◆ **КОРОТКОЕ ЗАДАНИЕ 1**: Верните без изменений строки списка начиная со строки, содержащей «You are a GUI», и до конца списка включительно. Изображения в ответ не включайте.

◆ **ФРАГМЕНТ ТЕКСТА**:
Тенгрианская символика в тувинской мифологии

Аннотация. В докладе автор обосновывает актуальность проблемы исследования тенгрианской символики в тенгриведении. Важность постановки данной проблемы она аргументирует на примере раскрытия знаковой семантики пространственно-временных представлений, числовых и цветовых кодов, а также «вещного» мира, отраженных в тувинской мифологии. В результате анализа этих основных категорий тенгрианской символики, автор приходит к выводу, что традиционное мировоззрение тувинцев, также как и других тюрко-монгольских народов-кочевников, характеризуется как мифоэкологическое.

Summary. In this report, the author proves the urgency of the problem of research Tengrian symbolism in tengrianism studies. The importance of posing this problem she argues for example disclosing semantics sign of space-time representations, the numerical and color codes and “rem” world reflected in Tuvan mythology. An analysis of the main categories of Tengrian symbolism, the author concludes that the traditional Tuvan outlook, as well as other Turko-Mongol nomadic peoples, characterized as mifoekological.

Ключевые слова: тенгрианство; тувинская мифология; символика времени, пространства, числа, цвета, атрибутики.
Key words: Tengrianism; Tuvan mythology; Symbols of time, space, number, color, attributes.

В условиях глобализации современного мира ориентация общественного сознания на традиционные, устойчивые духовные ценности становится одной из актуальнейших задач гуманитарной науки.

◆ **КОРОТКОЕ ЗАДАНИЕ 2**:
Ответьте по тексту о тенгрианской символике в тувинской мифологии:
(a) Как в аннотации охарактеризовано традиционное мировоззрение тувинцев?
(b) Символика каких категорий перечислена в ключевых словах?
(c) Что, согласно первому предложению основной части, становится одной из актуальнейших задач гуманитарной науки?

◆ **ПРЕДОСТАВЛЕННЫЙ СПИСОК**:
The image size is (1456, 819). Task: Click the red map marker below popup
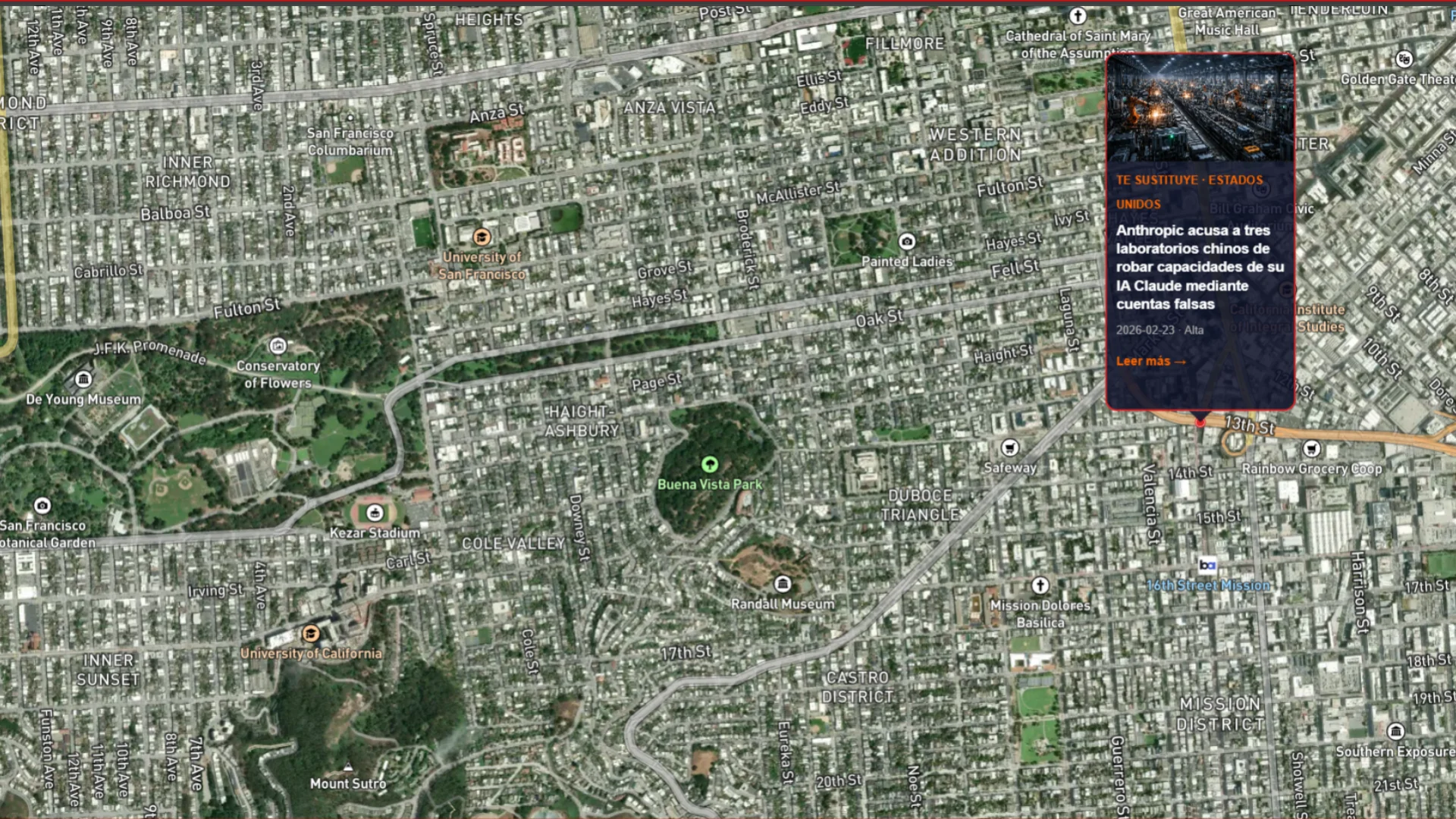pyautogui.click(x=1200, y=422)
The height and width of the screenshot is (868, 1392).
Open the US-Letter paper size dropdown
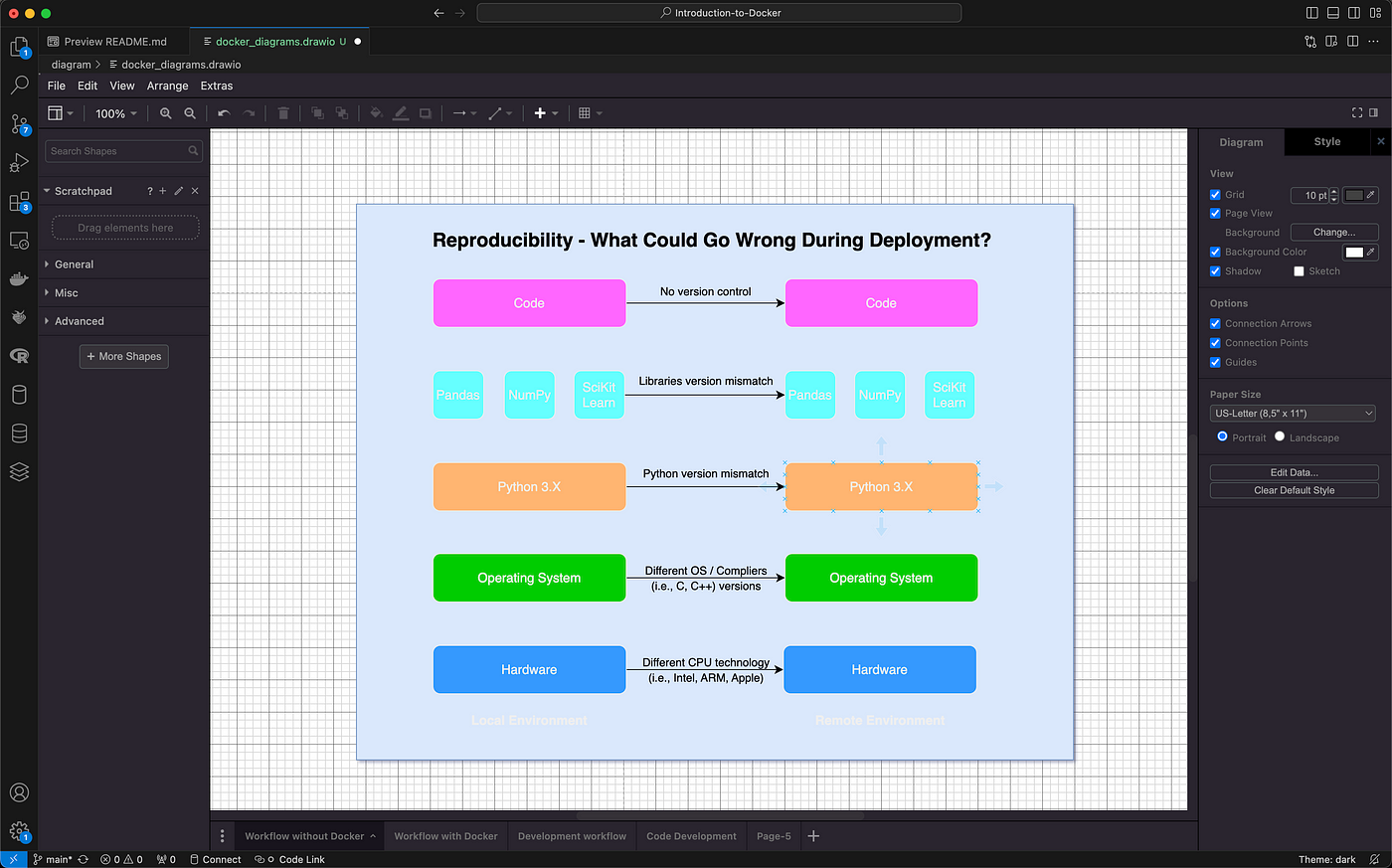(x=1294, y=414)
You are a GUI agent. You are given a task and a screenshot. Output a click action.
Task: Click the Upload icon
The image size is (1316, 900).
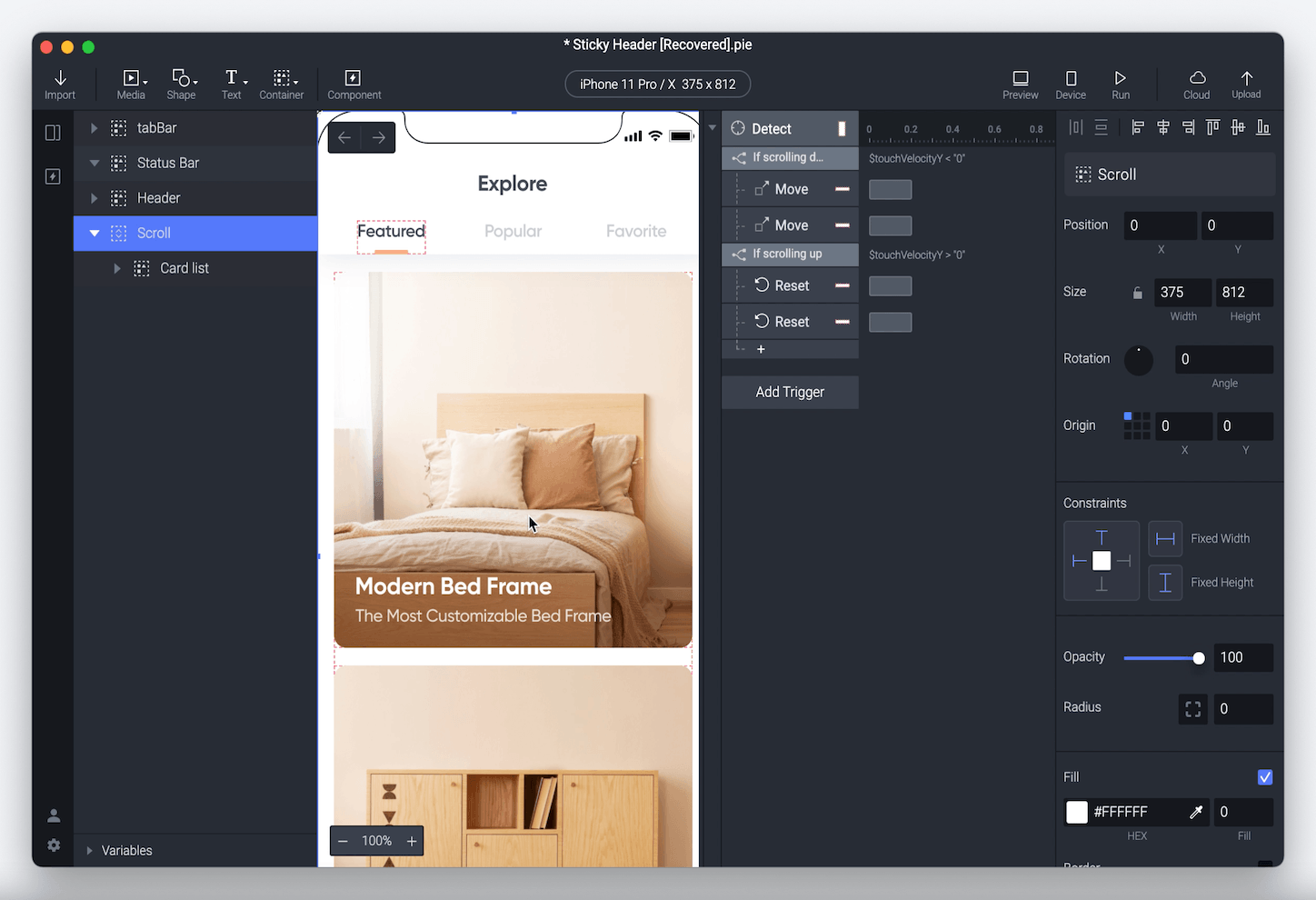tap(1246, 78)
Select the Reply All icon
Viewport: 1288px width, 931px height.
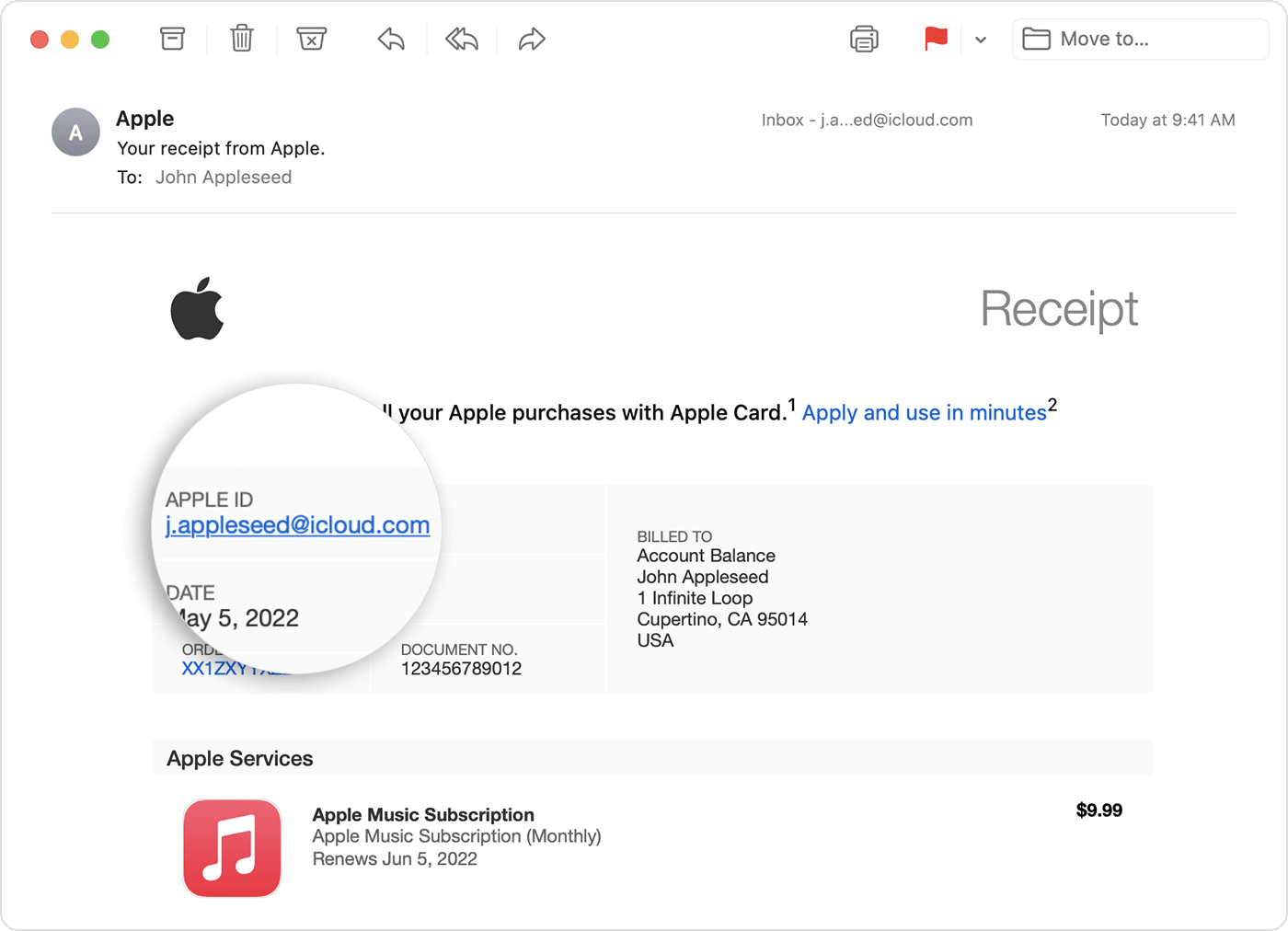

◆ **ИТОГОВЫЙ ОТВЕТ 1**:
You are a GUI agent. You are given a task and a screenshot. Output a click action.
Task: Click the Upload icon
The image size is (1316, 900).
tap(1246, 78)
Select the Reply All icon
Viewport: 1288px width, 931px height.

◆ **ИТОГОВЫЙ ОТВЕТ 2**:
(a) Как мифоэкологическое.
(b) Символика времени, пространства, числа, цвета, атрибутики.
(c) Ориентация общественного сознания на традиционные, устойчивые духовные ценности.